6/27/2005 08:15:00 PM  
Blogger Jack said...

"Most folks that have made as many mistakes as I have understand tired by the time they reach my age, even if it was not all in faithful service to the country like your clan, and I salute you all for that."

Crikey, I'm already exhausted, and all I have to do is deal with assinine college types. Don't know how you've all been going so long. I think I would have fallen over dead of a heart attack at SDI and the cruise missile debate.

6/27/2005 09:52:00 PM  
Blogger Jack said...

Actually, scratch that. I never would have survived Carter and post-Vietnam slump.

6/27/2005 09:53:00 PM  
Blogger desert rat said...

cutler
That was when it was time to stand up and serve, not fade in the heat. After Carter came Reagan, when the political climate changed, we were ready.
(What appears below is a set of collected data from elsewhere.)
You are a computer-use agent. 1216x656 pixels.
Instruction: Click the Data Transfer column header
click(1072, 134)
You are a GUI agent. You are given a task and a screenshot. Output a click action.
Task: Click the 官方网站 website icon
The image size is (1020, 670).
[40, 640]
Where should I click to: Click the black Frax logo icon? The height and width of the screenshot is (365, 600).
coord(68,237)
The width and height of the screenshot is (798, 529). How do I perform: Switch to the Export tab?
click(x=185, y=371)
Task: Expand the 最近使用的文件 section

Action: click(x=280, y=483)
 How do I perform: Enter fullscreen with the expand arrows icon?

The Noriega brothers never knew what hit them.
Indigs, if they have the will we can show them the way.

6/28/2005 06:12:00 AM  
Blogger Doug said...

Have fun fred,
Maybe you can blog it to let me know what that's like.
Since sometime in 2001, seems like I've spent all my "leisure" time on the computer.
Will have to think of some ideas from a local's perspective.
Where are you going to go on Hawaii?
I could spend a lot of time there, Waimea, Hamakua ? Coast, Volcano, etc.
...I've never been to Kauai'i !

6/30/2005 04:28:00 AM  
Blogger Doug said...

Touchy, C4,
...or however you French guys pronounce it!

6/30/2005 04:29:00 AM  
Blogger Doug said...

Btw, C4,
You've got the wrong Doug.
Gotta fix your pilot's address list!;-)

6/30/2005 05:17:00 AM  
Blogger Doug said...

Higher Ed from UCLA Physics:
Meanwhile, two teaspoons of flaming semen will generate enormous impact forces, sufficient to rip straight through the structural integrity of an extra-strength Durex condom. But you will have much greater concerns than an unwanted pregnancy. The relativistic flaming semen will pierce a small hole straight through your lower torso, just like a speeding bullet, only incinerating the surrounding tissue as it passes through. Relativistic ejaculation brings true meaning to the question, "Is that your gun in your pocket, or are you just happy to see me?" Well it's not a gun baby… it's a rocket launcher!
Got a problem, or even just a question?
Pour it all out to John.Since the end of the twentieth century, Dr John Marshall, Ph.D. Sexual Physics has been a sex and relationships writer taking the little-known sexual wisdom from the ivory tower realm of the theoretical physicist to the layperson. Feel free to write to him at johnmm@ucla.edu or you can visit his webpage at www.sexualphysics.com.

6/30/2005 06:18:00 AM  
Blogger alyosha mcbain said...

You people are disgustingly stupid. How does liberty equate with military oppression at the behest of multinational corporations?

Fuck you all. You are not Americans, you are fascists.